◆ ACTIVITY ◆
Please copy out the entries below exactly, beginning with the line that contains "The height and" and ending with the line that contains "Task: Increase preview size with plus button", and include nothing outside that span.

◆ ENTRIES SHOWN ◆
.....

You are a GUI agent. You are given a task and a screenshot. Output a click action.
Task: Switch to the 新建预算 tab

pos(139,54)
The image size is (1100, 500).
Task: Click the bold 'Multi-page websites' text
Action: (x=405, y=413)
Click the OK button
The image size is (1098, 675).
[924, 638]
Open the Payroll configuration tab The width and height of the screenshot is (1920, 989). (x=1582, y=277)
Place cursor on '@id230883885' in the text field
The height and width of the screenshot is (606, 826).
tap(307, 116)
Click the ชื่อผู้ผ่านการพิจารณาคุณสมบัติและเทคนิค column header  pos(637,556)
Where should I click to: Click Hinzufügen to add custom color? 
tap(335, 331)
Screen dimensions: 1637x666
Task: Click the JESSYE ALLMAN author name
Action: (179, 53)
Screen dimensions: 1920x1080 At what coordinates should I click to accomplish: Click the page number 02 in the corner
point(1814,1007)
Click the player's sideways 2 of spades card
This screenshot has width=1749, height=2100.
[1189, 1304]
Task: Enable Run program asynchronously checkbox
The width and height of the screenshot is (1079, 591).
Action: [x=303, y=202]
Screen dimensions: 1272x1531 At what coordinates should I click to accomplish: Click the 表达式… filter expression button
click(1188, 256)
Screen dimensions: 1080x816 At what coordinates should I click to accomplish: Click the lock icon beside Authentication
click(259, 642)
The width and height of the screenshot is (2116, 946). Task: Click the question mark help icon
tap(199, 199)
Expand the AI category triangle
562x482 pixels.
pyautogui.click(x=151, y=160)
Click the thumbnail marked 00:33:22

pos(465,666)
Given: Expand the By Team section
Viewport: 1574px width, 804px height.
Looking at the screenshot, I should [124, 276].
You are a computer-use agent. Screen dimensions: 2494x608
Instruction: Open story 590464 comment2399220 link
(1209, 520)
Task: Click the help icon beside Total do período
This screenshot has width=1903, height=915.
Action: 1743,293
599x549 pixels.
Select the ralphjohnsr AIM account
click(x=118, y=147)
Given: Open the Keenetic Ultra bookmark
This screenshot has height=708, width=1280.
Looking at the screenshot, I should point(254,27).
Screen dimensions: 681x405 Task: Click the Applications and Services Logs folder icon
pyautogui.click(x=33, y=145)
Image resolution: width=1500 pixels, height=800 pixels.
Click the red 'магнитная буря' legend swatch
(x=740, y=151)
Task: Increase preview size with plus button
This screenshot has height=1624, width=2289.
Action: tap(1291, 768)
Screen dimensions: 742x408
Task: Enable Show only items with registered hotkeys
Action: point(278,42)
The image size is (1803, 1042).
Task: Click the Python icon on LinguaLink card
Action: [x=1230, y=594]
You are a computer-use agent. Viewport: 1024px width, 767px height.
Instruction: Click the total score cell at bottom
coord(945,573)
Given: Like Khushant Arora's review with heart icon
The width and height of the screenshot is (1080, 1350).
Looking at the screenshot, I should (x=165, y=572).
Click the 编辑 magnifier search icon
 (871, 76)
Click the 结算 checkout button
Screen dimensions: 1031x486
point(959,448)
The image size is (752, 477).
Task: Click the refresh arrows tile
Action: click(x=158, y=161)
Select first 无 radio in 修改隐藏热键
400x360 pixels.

.....

◆ PROBLEM SOLUTION ◆
The height and width of the screenshot is (606, 826).
tap(307, 116)
Click the ชื่อผู้ผ่านการพิจารณาคุณสมบัติและเทคนิค column header  pos(637,556)
Where should I click to: Click Hinzufügen to add custom color? 
tap(335, 331)
Screen dimensions: 1637x666
Task: Click the JESSYE ALLMAN author name
Action: (179, 53)
Screen dimensions: 1920x1080 At what coordinates should I click to accomplish: Click the page number 02 in the corner
point(1814,1007)
Click the player's sideways 2 of spades card
This screenshot has width=1749, height=2100.
[1189, 1304]
Task: Enable Run program asynchronously checkbox
The width and height of the screenshot is (1079, 591).
Action: [x=303, y=202]
Screen dimensions: 1272x1531 At what coordinates should I click to accomplish: Click the 表达式… filter expression button
click(1188, 256)
Screen dimensions: 1080x816 At what coordinates should I click to accomplish: Click the lock icon beside Authentication
click(259, 642)
The width and height of the screenshot is (2116, 946). Task: Click the question mark help icon
tap(199, 199)
Expand the AI category triangle
562x482 pixels.
pyautogui.click(x=151, y=160)
Click the thumbnail marked 00:33:22

pos(465,666)
Given: Expand the By Team section
Viewport: 1574px width, 804px height.
Looking at the screenshot, I should [124, 276].
You are a computer-use agent. Screen dimensions: 2494x608
Instruction: Open story 590464 comment2399220 link
(1209, 520)
Task: Click the help icon beside Total do período
This screenshot has width=1903, height=915.
Action: 1743,293
599x549 pixels.
Select the ralphjohnsr AIM account
click(x=118, y=147)
Given: Open the Keenetic Ultra bookmark
This screenshot has height=708, width=1280.
Looking at the screenshot, I should point(254,27).
Screen dimensions: 681x405 Task: Click the Applications and Services Logs folder icon
pyautogui.click(x=33, y=145)
Image resolution: width=1500 pixels, height=800 pixels.
Click the red 'магнитная буря' legend swatch
(x=740, y=151)
Task: Increase preview size with plus button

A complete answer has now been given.